## Goal of the exercise
Repeat each line of the records below exactly.

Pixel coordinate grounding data
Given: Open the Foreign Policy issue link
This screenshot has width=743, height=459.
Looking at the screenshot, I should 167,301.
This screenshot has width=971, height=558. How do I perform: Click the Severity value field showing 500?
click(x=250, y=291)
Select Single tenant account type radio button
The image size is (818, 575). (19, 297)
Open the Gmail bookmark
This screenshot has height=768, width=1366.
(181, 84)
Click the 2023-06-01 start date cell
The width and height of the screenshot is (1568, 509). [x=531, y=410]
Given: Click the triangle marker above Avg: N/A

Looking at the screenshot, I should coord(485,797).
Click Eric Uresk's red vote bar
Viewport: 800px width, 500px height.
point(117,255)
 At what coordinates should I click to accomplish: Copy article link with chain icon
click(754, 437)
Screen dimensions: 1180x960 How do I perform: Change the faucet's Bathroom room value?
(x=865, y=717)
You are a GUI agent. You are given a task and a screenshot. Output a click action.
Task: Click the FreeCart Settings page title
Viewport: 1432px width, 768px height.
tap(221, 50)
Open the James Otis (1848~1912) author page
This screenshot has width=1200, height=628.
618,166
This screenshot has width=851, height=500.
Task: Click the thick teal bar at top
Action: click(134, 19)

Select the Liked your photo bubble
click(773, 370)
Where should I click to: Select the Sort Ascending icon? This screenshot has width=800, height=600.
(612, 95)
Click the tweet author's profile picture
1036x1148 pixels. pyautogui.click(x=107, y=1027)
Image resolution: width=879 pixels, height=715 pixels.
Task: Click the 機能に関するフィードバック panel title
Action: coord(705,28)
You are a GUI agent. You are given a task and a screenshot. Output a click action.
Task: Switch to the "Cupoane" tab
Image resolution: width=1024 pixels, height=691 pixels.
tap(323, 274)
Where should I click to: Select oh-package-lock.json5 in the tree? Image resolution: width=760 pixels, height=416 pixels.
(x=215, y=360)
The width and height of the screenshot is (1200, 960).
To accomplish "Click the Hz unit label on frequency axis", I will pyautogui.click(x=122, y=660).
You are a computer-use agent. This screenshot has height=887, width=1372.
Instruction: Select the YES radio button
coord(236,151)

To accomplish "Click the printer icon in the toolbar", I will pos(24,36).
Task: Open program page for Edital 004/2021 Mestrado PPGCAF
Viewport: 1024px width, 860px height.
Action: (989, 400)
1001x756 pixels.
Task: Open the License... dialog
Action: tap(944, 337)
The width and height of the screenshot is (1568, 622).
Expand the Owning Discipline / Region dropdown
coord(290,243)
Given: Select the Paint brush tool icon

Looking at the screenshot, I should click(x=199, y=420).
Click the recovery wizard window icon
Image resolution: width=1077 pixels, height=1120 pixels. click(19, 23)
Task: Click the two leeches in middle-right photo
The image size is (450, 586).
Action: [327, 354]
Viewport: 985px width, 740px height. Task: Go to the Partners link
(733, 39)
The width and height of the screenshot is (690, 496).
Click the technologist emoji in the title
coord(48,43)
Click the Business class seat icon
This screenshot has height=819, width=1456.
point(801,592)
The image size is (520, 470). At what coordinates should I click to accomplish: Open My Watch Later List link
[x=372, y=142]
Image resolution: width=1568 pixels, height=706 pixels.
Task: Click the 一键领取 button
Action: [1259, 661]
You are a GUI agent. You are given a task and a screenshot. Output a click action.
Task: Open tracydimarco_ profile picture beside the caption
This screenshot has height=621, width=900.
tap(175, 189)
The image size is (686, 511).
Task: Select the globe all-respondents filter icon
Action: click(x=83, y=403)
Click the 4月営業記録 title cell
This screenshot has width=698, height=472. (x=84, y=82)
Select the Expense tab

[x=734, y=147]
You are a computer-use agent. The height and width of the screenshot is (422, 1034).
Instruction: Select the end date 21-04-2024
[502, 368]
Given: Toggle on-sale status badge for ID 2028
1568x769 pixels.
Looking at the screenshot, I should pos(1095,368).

## Solution to this exercise
Given: Open the Foreign Policy issue link
This screenshot has width=743, height=459.
Looking at the screenshot, I should 167,301.
This screenshot has width=971, height=558. How do I perform: Click the Severity value field showing 500?
click(x=250, y=291)
Select Single tenant account type radio button
The image size is (818, 575). (19, 297)
Open the Gmail bookmark
This screenshot has height=768, width=1366.
(181, 84)
Click the 2023-06-01 start date cell
The width and height of the screenshot is (1568, 509). [x=531, y=410]
Given: Click the triangle marker above Avg: N/A

Looking at the screenshot, I should coord(485,797).
Click Eric Uresk's red vote bar
Viewport: 800px width, 500px height.
point(117,255)
 At what coordinates should I click to accomplish: Copy article link with chain icon
click(754, 437)
Screen dimensions: 1180x960 How do I perform: Change the faucet's Bathroom room value?
(x=865, y=717)
You are a GUI agent. You are given a task and a screenshot. Output a click action.
Task: Click the FreeCart Settings page title
Viewport: 1432px width, 768px height.
tap(221, 50)
Open the James Otis (1848~1912) author page
This screenshot has width=1200, height=628.
618,166
This screenshot has width=851, height=500.
Task: Click the thick teal bar at top
Action: click(134, 19)

Select the Liked your photo bubble
click(773, 370)
Where should I click to: Select the Sort Ascending icon? This screenshot has width=800, height=600.
(612, 95)
Click the tweet author's profile picture
1036x1148 pixels. pyautogui.click(x=107, y=1027)
Image resolution: width=879 pixels, height=715 pixels.
Task: Click the 機能に関するフィードバック panel title
Action: coord(705,28)
You are a GUI agent. You are given a task and a screenshot. Output a click action.
Task: Switch to the "Cupoane" tab
Image resolution: width=1024 pixels, height=691 pixels.
tap(323, 274)
Where should I click to: Select oh-package-lock.json5 in the tree? Image resolution: width=760 pixels, height=416 pixels.
(x=215, y=360)
The width and height of the screenshot is (1200, 960).
To accomplish "Click the Hz unit label on frequency axis", I will pyautogui.click(x=122, y=660).
You are a computer-use agent. This screenshot has height=887, width=1372.
Instruction: Select the YES radio button
coord(236,151)

To accomplish "Click the printer icon in the toolbar", I will pos(24,36).
Task: Open program page for Edital 004/2021 Mestrado PPGCAF
Viewport: 1024px width, 860px height.
Action: (989, 400)
1001x756 pixels.
Task: Open the License... dialog
Action: tap(944, 337)
The width and height of the screenshot is (1568, 622).
Expand the Owning Discipline / Region dropdown
coord(290,243)
Given: Select the Paint brush tool icon

Looking at the screenshot, I should click(x=199, y=420).
Click the recovery wizard window icon
Image resolution: width=1077 pixels, height=1120 pixels. click(19, 23)
Task: Click the two leeches in middle-right photo
The image size is (450, 586).
Action: [327, 354]
Viewport: 985px width, 740px height. Task: Go to the Partners link
(733, 39)
The width and height of the screenshot is (690, 496).
Click the technologist emoji in the title
coord(48,43)
Click the Business class seat icon
This screenshot has height=819, width=1456.
point(801,592)
The image size is (520, 470). At what coordinates should I click to accomplish: Open My Watch Later List link
[x=372, y=142]
Image resolution: width=1568 pixels, height=706 pixels.
Task: Click the 一键领取 button
Action: [1259, 661]
You are a GUI agent. You are given a task and a screenshot. Output a click action.
Task: Open tracydimarco_ profile picture beside the caption
This screenshot has height=621, width=900.
tap(175, 189)
The image size is (686, 511).
Task: Select the globe all-respondents filter icon
Action: click(x=83, y=403)
Click the 4月営業記録 title cell
This screenshot has width=698, height=472. (x=84, y=82)
Select the Expense tab

[x=734, y=147]
You are a computer-use agent. The height and width of the screenshot is (422, 1034).
Instruction: Select the end date 21-04-2024
[502, 368]
Given: Toggle on-sale status badge for ID 2028
1568x769 pixels.
Looking at the screenshot, I should pos(1095,368).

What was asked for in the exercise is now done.